One trans-identified male, Gabrielle Ludwig, who was featured in an ad on the participation of biological males in women’s sports spoke out, telling The Hill, "I haven’t been able to sleep. I don’t want my family affected. I have granddaughters, daughters who are in college. I only did this because I love to play basketball. That’s all it ever was." Ludwig played women's college basketball as a 50-year-old biological male claiming to be female.

The ad in question, which read "no men in girls’ sports," featured photos and video of Ludwig from the early 2010s when Ludwig played basketball on the women’s team at Mission College in Santa Clara, California. These photos and videos were featured in at least eight other ads targeting Dem incumbent Senators Bob Casey of Pennsylvania, Jon Tester of Montana, and Sherrod Brown of Ohio, and were paid for by the Republican super PAC the Senate Leadership Fund.

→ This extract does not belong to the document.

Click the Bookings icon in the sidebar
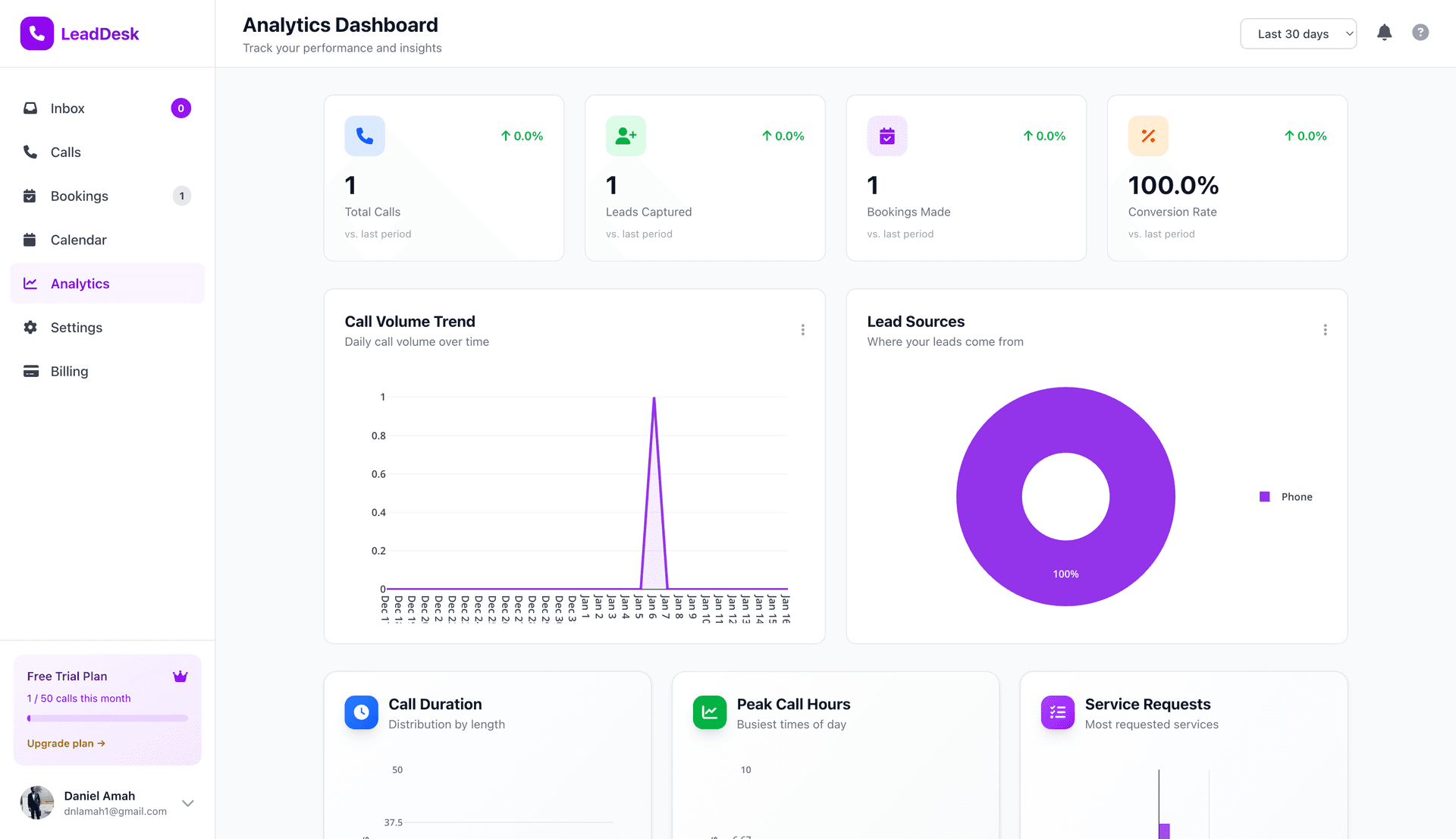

Ludwig towered over the female players and was decades older.

Another photo of Ludwig appeared in a Trump campaign ad, showing the then-mid-50s Ludwig playing alongside college-aged females. Ludwig said the ads have put the former athlete back in the spotlight. "I fear for my life, for my family. There are trans people killed for no other reason than because they’re trans. By Trump coming out and using my image, I feel that he’s feeding the fire."

Ludwig is considering taking legal action against the Trump campaign and the Senate Leadership Fund for unauthorized use of the former athlete’s image, but said, "If I go that route, and it ends up in litigation, my life is going to be splayed. I wish I never lost my anonymity. I wish I never, ever joined a women’s basketball team."

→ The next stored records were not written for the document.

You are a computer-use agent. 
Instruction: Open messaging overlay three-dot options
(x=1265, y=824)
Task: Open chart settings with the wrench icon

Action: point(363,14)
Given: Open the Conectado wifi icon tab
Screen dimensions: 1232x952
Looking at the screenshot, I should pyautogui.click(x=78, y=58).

Former collegiate swimmer Meghan Cortez-Fields had a photo that appeared in a campaign ad for Senator Ted Cruz, which criticized Cruz’s opponent for allowing trans-identified athletes to compete on sports teams that don’t match their biological sex. Cortez-Fields swam on the men’s team for three years and switch to the women’s team during the athlete’s senior year of college.

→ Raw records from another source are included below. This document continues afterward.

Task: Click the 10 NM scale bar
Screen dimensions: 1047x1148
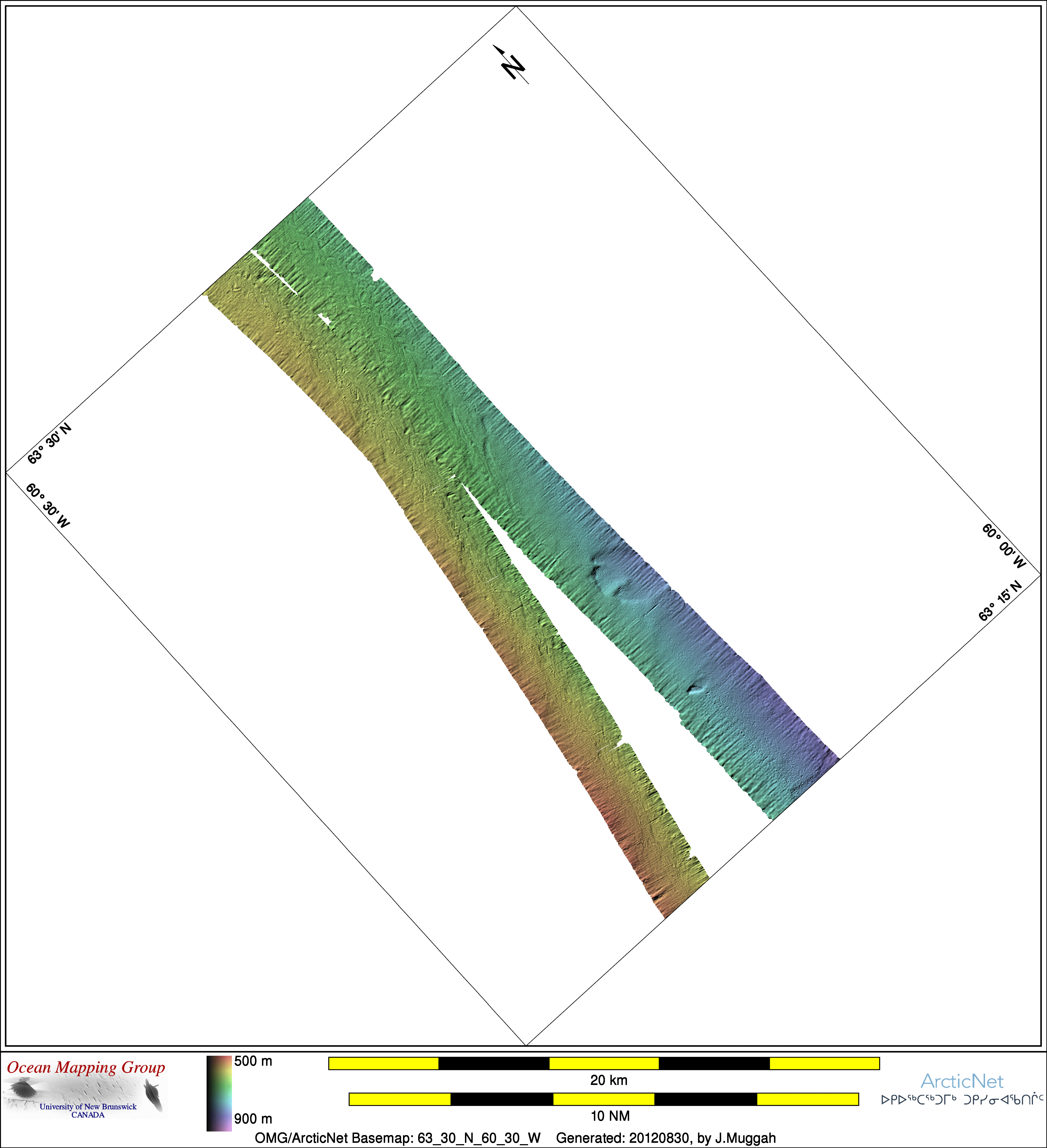Action: pos(604,1099)
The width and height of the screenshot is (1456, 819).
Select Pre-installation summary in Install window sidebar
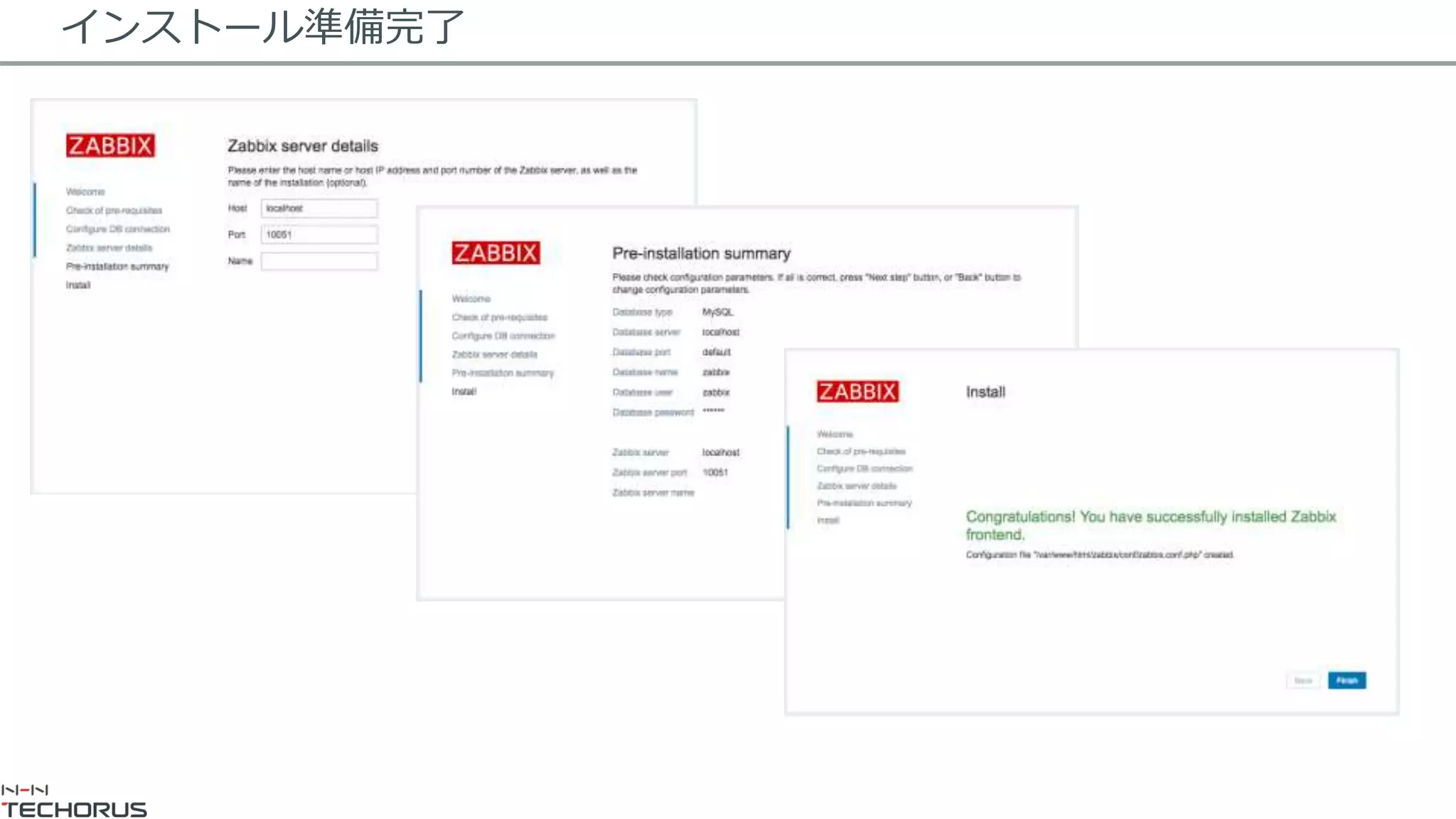tap(864, 503)
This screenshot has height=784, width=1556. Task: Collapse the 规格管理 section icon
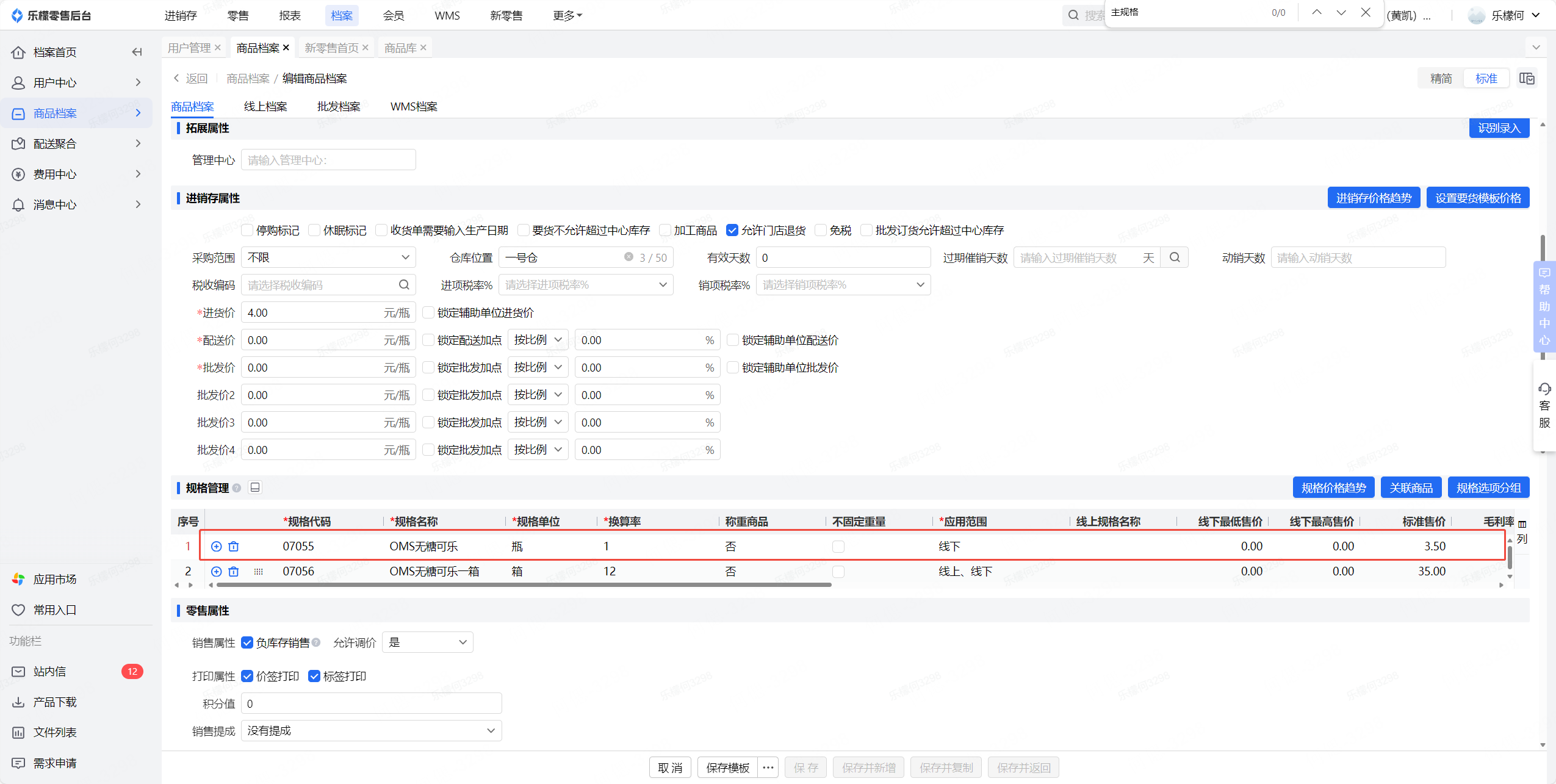coord(255,487)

"The amount of people that saw this ad before I knew about it is crazy, and it means that I might not know of people who actually feel strongly about this," Cortez-Fields said. "I might be in public, and they might be like, ‘Oh, I remember that person. Let me, you know, spew hate towards them.’ It’s a weird feeling, because I don’t know who does know and who doesn’t."

Cortez-Fields sought legal counsel after learning of the ad, but was told there was little chance of arguing the case. 

Other ads featured Navy sailor and drag performer Joshua Kelly, drag performer and environmental activist Pattie Gonia who promoted the National Parks, transgender assistant secretary for health at the Department of Health and Human Services Rachel Levine, and Arizona drag performer Lil Miss Hot Mess.